▶ Information given:
_ _ _ _ _
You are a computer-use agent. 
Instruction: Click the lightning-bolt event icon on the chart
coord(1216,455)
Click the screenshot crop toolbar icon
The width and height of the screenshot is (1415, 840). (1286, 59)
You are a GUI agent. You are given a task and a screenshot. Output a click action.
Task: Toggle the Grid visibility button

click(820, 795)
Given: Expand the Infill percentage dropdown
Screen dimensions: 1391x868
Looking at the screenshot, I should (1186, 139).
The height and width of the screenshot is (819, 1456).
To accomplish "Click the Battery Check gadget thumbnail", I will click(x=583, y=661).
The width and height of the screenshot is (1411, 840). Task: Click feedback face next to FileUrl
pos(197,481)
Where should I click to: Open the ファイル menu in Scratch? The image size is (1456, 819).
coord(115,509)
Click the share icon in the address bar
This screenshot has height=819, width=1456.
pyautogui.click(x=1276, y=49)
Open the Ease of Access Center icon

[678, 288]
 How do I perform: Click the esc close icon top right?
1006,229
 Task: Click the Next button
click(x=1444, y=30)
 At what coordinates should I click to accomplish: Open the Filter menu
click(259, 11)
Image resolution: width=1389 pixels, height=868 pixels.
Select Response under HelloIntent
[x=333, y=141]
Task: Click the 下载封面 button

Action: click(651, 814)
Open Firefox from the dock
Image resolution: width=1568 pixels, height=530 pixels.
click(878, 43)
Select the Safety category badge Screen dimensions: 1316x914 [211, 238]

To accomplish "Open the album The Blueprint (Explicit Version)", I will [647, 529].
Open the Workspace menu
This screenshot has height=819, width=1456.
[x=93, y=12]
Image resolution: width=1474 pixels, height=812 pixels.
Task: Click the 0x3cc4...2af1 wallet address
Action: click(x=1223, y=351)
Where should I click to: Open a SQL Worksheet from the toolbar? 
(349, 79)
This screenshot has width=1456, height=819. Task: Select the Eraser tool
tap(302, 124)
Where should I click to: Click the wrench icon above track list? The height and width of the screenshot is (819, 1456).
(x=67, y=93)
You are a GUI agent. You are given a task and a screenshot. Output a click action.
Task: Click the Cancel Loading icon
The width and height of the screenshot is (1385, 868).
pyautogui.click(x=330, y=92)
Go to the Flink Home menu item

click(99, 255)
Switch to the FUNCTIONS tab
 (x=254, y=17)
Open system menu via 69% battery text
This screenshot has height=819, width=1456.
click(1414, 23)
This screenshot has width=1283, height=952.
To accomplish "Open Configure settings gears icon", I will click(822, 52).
_ _ _ _ _
▶ Aim of the exercise:
Would you output, from the records above, exactly the run of lines that starts at the line containing "Screen dimensions: 1391x868" and ends at the line containing "Open Firefox from the dock", and only that run?

▶ Task response:
Screen dimensions: 1391x868
Looking at the screenshot, I should (1186, 139).
The height and width of the screenshot is (819, 1456).
To accomplish "Click the Battery Check gadget thumbnail", I will click(x=583, y=661).
The width and height of the screenshot is (1411, 840). Task: Click feedback face next to FileUrl
pos(197,481)
Where should I click to: Open the ファイル menu in Scratch? The image size is (1456, 819).
coord(115,509)
Click the share icon in the address bar
This screenshot has height=819, width=1456.
pyautogui.click(x=1276, y=49)
Open the Ease of Access Center icon

[678, 288]
 How do I perform: Click the esc close icon top right?
1006,229
 Task: Click the Next button
click(x=1444, y=30)
 At what coordinates should I click to accomplish: Open the Filter menu
click(259, 11)
Image resolution: width=1389 pixels, height=868 pixels.
Select Response under HelloIntent
[x=333, y=141]
Task: Click the 下载封面 button

Action: click(651, 814)
Open Firefox from the dock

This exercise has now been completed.